Offline Trace Checking of Quantitative Properties of Service-Based Applications
This provides service integrators with a precise method to verify quality attributes in service compositions, though it is incremental as it builds on existing specification patterns and tools.
The paper tackles the problem of verifying quantitative quality attributes in service-based applications by performing offline trace checking against specifications written in SOLOIST, a metric temporal logic extension, and achieves this through translation to CLTLB(D) and SMT-based verification, with performance comparisons to prior work.

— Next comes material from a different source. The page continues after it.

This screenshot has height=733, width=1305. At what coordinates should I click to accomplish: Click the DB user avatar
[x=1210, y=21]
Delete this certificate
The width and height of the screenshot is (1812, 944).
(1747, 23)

Service-based applications are often developed as compositions of partner services. A service integrator needs precise methods to specify the quality attributes expected by each partner service, as well as effective techniques to verify these attributes. In previous work, we identified the most common specification patterns related to provisioning service-based applications and developed an expressive specification language (SOLOIST) that supports them. SOLOIST is an extension of metric temporal logic with aggregate temporal modalities that can be used to write quantitative temporal properties. In this paper we address the problem of performing offline checking of service execution traces against quantitative requirements specifications written in SOLOIST. We present a translation of SOLOIST into CLTLB(D), a variant of linear temporal logic, and reduce the trace checking of SOLOIST to bounded satisfiability checking of CLTLB(D), which is supported by ZOT, an SMT-based verification toolkit. We detail the results of applying the proposed offline trace checking procedure to different types of traces, and compare its performance with previous work.